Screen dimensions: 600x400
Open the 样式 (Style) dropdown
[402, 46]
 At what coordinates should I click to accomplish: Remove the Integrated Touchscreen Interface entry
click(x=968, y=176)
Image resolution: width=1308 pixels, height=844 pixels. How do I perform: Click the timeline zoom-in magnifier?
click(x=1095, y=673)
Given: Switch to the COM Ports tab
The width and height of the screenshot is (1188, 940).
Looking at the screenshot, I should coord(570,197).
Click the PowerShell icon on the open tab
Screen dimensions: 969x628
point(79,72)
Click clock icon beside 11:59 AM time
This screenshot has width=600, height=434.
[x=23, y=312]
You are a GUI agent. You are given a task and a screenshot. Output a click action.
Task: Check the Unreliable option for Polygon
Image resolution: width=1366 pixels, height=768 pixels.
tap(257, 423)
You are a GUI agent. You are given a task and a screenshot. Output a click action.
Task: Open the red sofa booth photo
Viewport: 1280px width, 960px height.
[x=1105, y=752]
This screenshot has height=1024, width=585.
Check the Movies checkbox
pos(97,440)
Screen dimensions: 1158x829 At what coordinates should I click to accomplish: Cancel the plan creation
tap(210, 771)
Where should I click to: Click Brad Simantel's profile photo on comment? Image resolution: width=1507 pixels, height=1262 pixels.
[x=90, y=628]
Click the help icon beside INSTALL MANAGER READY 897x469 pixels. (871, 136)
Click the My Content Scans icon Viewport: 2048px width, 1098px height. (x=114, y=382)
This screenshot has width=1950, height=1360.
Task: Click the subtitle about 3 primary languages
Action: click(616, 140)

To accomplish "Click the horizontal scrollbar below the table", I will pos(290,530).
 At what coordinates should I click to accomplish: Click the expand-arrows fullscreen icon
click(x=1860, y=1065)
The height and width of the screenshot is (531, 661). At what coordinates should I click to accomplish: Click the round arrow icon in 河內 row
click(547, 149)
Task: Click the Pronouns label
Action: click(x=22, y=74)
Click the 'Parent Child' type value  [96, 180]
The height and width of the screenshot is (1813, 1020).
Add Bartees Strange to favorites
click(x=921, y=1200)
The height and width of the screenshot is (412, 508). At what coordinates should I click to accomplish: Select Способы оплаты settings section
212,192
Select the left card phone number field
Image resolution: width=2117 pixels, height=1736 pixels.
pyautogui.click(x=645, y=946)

────────────────

Task requirements | Transcribe the entries exactly, starting at the line containing "This screenshot has height=1024, width=585." and continuing through the last line of the entries, with both of those lines included.

Written solution |
This screenshot has height=1024, width=585.
Check the Movies checkbox
pos(97,440)
Screen dimensions: 1158x829 At what coordinates should I click to accomplish: Cancel the plan creation
tap(210, 771)
Where should I click to: Click Brad Simantel's profile photo on comment? Image resolution: width=1507 pixels, height=1262 pixels.
[x=90, y=628]
Click the help icon beside INSTALL MANAGER READY 897x469 pixels. (871, 136)
Click the My Content Scans icon Viewport: 2048px width, 1098px height. (x=114, y=382)
This screenshot has width=1950, height=1360.
Task: Click the subtitle about 3 primary languages
Action: click(616, 140)

To accomplish "Click the horizontal scrollbar below the table", I will pos(290,530).
 At what coordinates should I click to accomplish: Click the expand-arrows fullscreen icon
click(x=1860, y=1065)
The height and width of the screenshot is (531, 661). At what coordinates should I click to accomplish: Click the round arrow icon in 河內 row
click(547, 149)
Task: Click the Pronouns label
Action: click(x=22, y=74)
Click the 'Parent Child' type value  [96, 180]
The height and width of the screenshot is (1813, 1020).
Add Bartees Strange to favorites
click(x=921, y=1200)
The height and width of the screenshot is (412, 508). At what coordinates should I click to accomplish: Select Способы оплаты settings section
212,192
Select the left card phone number field
Image resolution: width=2117 pixels, height=1736 pixels.
pyautogui.click(x=645, y=946)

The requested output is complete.